-------- Information supplied --------

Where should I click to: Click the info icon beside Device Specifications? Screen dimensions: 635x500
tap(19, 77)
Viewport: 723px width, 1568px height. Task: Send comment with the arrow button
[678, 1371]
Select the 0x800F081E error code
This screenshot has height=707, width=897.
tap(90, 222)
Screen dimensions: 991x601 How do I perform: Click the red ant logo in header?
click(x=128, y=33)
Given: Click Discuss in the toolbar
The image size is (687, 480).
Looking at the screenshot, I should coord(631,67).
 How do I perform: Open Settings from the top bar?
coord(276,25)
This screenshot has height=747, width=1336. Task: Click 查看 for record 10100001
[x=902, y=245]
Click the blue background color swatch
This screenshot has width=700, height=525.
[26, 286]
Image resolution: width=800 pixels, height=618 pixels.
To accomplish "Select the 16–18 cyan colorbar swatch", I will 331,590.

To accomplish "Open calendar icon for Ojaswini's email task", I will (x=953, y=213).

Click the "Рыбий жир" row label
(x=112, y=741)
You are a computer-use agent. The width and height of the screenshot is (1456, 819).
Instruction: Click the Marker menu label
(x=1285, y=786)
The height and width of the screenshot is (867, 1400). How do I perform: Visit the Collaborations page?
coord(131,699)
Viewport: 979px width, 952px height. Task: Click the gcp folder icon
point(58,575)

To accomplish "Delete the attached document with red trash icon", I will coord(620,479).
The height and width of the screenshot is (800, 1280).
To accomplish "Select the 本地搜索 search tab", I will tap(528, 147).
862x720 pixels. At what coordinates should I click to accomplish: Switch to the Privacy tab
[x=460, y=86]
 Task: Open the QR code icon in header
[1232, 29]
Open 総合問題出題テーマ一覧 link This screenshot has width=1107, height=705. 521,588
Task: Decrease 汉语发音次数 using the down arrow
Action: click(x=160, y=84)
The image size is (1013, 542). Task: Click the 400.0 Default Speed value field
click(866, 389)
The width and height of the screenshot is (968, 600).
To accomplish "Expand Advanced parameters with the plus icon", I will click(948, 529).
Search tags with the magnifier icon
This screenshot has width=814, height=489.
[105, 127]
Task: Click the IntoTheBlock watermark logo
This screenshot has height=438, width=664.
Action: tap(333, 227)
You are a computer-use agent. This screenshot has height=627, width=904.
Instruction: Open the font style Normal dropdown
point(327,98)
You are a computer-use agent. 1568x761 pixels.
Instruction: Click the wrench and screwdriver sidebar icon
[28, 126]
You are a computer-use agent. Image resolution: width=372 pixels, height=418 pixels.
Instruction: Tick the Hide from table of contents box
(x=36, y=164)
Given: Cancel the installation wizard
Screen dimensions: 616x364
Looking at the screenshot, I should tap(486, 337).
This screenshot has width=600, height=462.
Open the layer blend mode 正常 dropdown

--------

What this task involves — Retype the records exactly as they stand, from the first line through the line containing "(x=112, y=741)", with both ends included.

Task result —
Where should I click to: Click the info icon beside Device Specifications? Screen dimensions: 635x500
tap(19, 77)
Viewport: 723px width, 1568px height. Task: Send comment with the arrow button
[678, 1371]
Select the 0x800F081E error code
This screenshot has height=707, width=897.
tap(90, 222)
Screen dimensions: 991x601 How do I perform: Click the red ant logo in header?
click(x=128, y=33)
Given: Click Discuss in the toolbar
The image size is (687, 480).
Looking at the screenshot, I should coord(631,67).
 How do I perform: Open Settings from the top bar?
coord(276,25)
This screenshot has height=747, width=1336. Task: Click 查看 for record 10100001
[x=902, y=245]
Click the blue background color swatch
This screenshot has width=700, height=525.
[26, 286]
Image resolution: width=800 pixels, height=618 pixels.
To accomplish "Select the 16–18 cyan colorbar swatch", I will 331,590.

To accomplish "Open calendar icon for Ojaswini's email task", I will (x=953, y=213).

Click the "Рыбий жир" row label
(x=112, y=741)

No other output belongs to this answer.